I choose to print them out (I have a black & white laser printer with auto duplexing, cost under $160, through Amazon.com.) The books cost me next to nothing to print out. Including binding at the office supply, I pay around $3 for each book. The laser printer was a one-time investment that is paying me back big time, and worth every single penny of its affordable printing capability!
Most of the books listed on these two sites come from book depositories online. You can either download books or you can copy & paste them into Word and format them yourself.
My favorite copy & paste sites, complete with Illustrations, are:
Heritage History– Click on a title, click the little SHOW ALL button, and then copy. They also offer Libraries, which are collections on CD, of books all in a certain genre or on a specific topic. I own the Young Reader’s Library, and I love it. We are getting good use out of it. (My Heritage History review is here.)

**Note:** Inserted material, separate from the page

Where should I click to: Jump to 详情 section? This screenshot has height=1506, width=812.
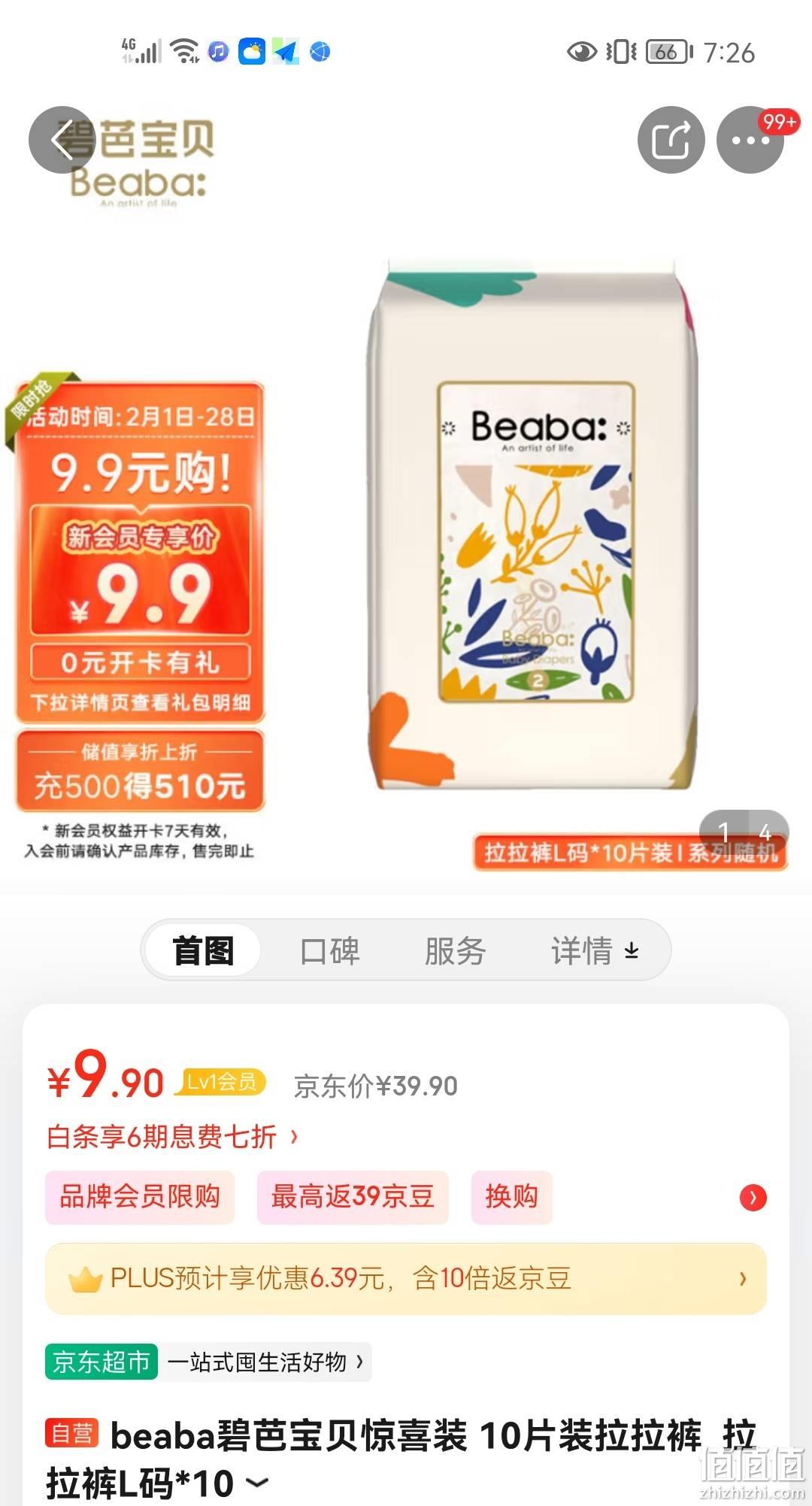tap(595, 950)
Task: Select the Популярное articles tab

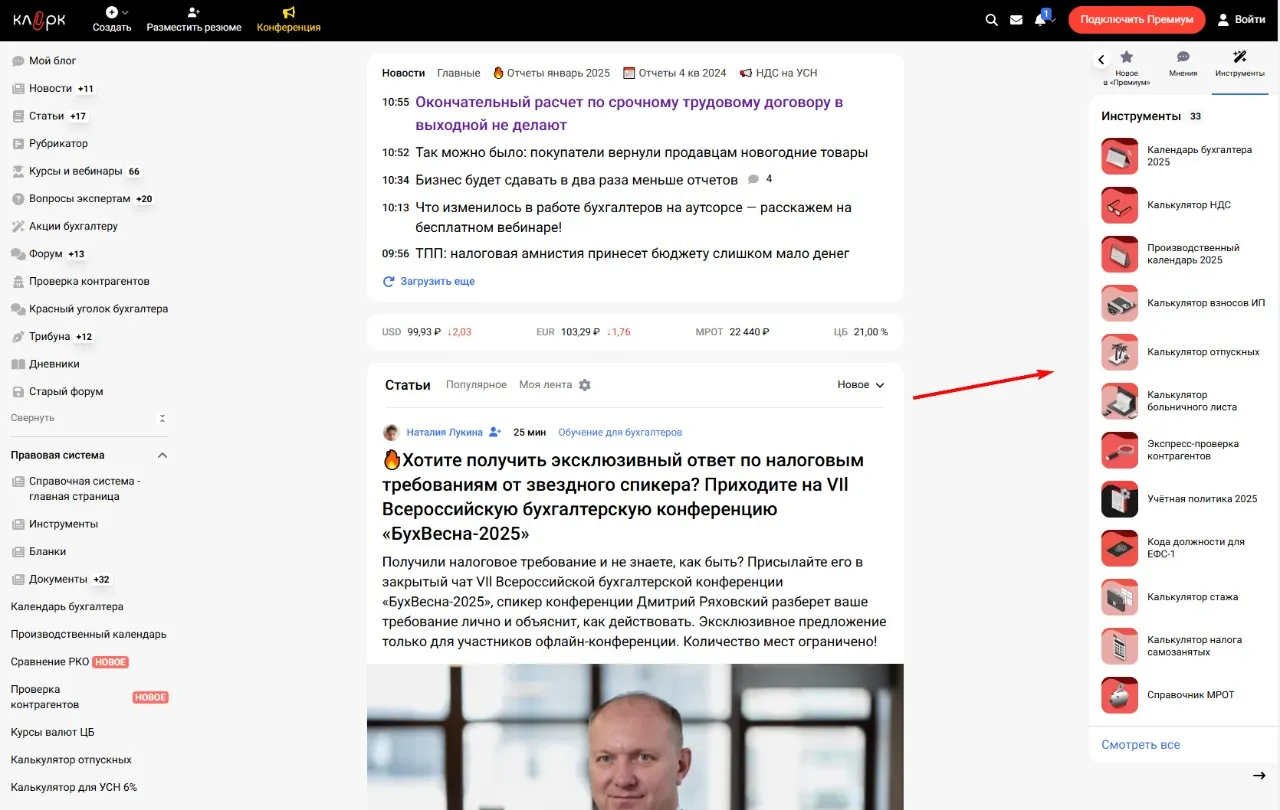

The Baldwin Project– You have to go chapter by chapter through these, but it’s worth it! And as for downloadable books in PDF format, GoogleBooks seems to be the very best! Type in a title and select FULL PREVIEW ONLY so it will only give you books that have full previews. Then right click DOWNLOAD, hit SAVE AS and save it.
I always rename what I download by author (ex: “Baldwin- Fifty Famous Stories”). I don’t like text documents without pictures, so I try to stick with the PDFs or to format them myself from the above sources.
We don’t HAVE TO spend our grocery budgets on curriculum, ladies!! So why do we?
I hope I’ve made seeking for free books something which is within your reach! What’s your favorite source for free teaching materials?